Dealing With Garnishments Outside a Bankruptcy

You might be feeling a loss of control if you see that your paychecks, which you work so diligently and hard for, are being reduced because there is a garnishment order against you. Your financial situation, which was already less-than-stable, is a little more dire thanks to one or more judgments. Fortunately, there is a cap on the amount that garnishers can take out of your paycheck, but the amount depends on the type of debt you owe.  


When Can Your Wages Be Garnished?

Apart from a bankruptcy filing, creditors (people or entities to whom you are in debt) must generally file a lawsuit against you, prevail in the lawsuit as the plaintiff, and secure a money judgment from the court in order to garnish your wages. There is no action needed on your part – your employer will automatically deduct the ordered amount from your paycheck. 
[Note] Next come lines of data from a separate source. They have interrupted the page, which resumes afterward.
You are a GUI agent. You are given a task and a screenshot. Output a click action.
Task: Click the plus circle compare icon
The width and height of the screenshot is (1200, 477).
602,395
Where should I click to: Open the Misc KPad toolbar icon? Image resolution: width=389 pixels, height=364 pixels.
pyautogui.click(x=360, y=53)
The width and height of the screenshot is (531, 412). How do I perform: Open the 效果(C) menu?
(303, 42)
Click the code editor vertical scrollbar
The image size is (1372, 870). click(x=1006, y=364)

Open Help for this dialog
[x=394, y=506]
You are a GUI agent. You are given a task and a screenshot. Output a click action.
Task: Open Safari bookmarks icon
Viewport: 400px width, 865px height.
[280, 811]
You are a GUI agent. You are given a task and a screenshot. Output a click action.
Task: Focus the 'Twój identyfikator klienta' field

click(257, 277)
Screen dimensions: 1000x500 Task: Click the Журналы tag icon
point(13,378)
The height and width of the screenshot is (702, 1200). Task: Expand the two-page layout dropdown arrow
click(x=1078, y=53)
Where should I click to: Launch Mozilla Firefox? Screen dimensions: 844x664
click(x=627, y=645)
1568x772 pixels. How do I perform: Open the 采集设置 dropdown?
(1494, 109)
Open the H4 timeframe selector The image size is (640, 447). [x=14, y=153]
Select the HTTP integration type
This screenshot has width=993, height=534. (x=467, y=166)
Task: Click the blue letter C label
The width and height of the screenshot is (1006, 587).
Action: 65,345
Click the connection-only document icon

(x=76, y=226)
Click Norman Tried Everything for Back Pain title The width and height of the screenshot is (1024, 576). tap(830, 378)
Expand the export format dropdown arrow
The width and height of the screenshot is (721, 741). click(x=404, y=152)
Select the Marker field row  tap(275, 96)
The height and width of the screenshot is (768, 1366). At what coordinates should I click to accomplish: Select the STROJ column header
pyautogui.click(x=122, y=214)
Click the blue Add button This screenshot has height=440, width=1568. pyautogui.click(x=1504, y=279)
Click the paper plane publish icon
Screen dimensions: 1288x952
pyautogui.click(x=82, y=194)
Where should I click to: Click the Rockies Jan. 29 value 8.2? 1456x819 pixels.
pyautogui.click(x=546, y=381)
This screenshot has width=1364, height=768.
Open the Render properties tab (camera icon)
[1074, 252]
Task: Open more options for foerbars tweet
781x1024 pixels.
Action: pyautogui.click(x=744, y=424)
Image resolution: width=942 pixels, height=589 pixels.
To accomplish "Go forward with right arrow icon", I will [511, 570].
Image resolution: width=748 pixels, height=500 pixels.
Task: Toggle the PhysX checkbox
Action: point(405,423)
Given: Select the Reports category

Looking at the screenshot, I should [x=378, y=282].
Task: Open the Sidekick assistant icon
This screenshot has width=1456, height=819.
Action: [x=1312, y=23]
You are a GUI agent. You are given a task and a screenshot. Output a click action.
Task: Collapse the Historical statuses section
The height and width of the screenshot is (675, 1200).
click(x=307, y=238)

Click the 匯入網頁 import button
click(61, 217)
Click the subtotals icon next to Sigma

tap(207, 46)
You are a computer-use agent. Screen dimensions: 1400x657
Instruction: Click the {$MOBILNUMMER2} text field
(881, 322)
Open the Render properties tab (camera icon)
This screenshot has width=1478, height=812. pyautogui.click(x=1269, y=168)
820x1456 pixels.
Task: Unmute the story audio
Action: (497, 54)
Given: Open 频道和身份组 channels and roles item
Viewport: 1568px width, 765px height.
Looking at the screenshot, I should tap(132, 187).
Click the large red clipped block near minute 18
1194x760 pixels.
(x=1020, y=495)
However, particular debts do not require a court judgment in order to be able to garnish your wages. These debts include:

  • Child support. This is arguably the most common type of debt that is garnished from individuals’ paychecks. According to federal law, up to 60 percent of your disposable earnings from your paycheck can be garnished to satisfy court-ordered child support payments. 
  • Unpaid taxes. If you owe back taxes to the IRS, the federal government can obtain an order to garnish a significant amount of your disposable earnings each paycheck. Your number of dependents and deductions dictate the exact maximum amount the IRS can garnish. In some cases, the state can also garnish your wages for unpaid state taxes. 
  • Student loans in default. Up to 15 percent of your disposable earnings can be taken if the U.S. Dept. of Education obtains an administrative garnishment judgment. 


What Are Your Rights in Michigan?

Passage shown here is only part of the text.